=== INFORMATION GIVEN ===
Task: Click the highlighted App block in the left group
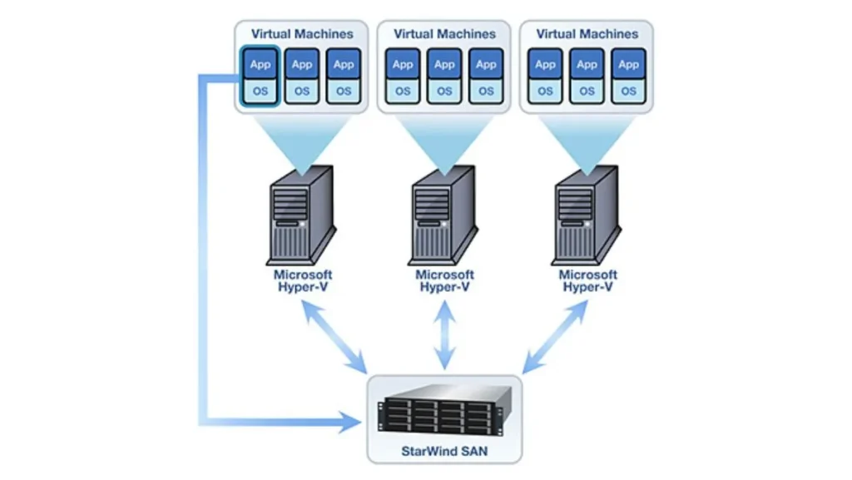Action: (260, 65)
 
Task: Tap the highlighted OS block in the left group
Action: (260, 91)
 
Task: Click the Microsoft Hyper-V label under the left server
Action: (303, 280)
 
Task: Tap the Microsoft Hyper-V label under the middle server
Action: (445, 280)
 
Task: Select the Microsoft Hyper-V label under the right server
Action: (587, 280)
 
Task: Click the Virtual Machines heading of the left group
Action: (302, 34)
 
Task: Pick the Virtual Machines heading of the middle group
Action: (444, 34)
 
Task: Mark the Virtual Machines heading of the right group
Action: (587, 34)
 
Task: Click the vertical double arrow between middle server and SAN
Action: (445, 336)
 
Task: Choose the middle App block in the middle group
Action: (445, 65)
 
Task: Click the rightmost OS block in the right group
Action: (629, 91)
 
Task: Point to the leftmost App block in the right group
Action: (545, 65)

=== EXERCISE TASK ===
Format the lines above, from the one containing "Task: Pick the" through the last line, inclusive, as a numbered list, leaving out blank lines.

=== CORRECT RESPONSE ===
1. Task: Pick the Virtual Machines heading of the middle group
2. Action: (444, 34)
3. Task: Mark the Virtual Machines heading of the right group
4. Action: (587, 34)
5. Task: Click the vertical double arrow between middle server and SAN
6. Action: (445, 336)
7. Task: Choose the middle App block in the middle group
8. Action: (445, 65)
9. Task: Click the rightmost OS block in the right group
10. Action: (629, 91)
11. Task: Point to the leftmost App block in the right group
12. Action: (545, 65)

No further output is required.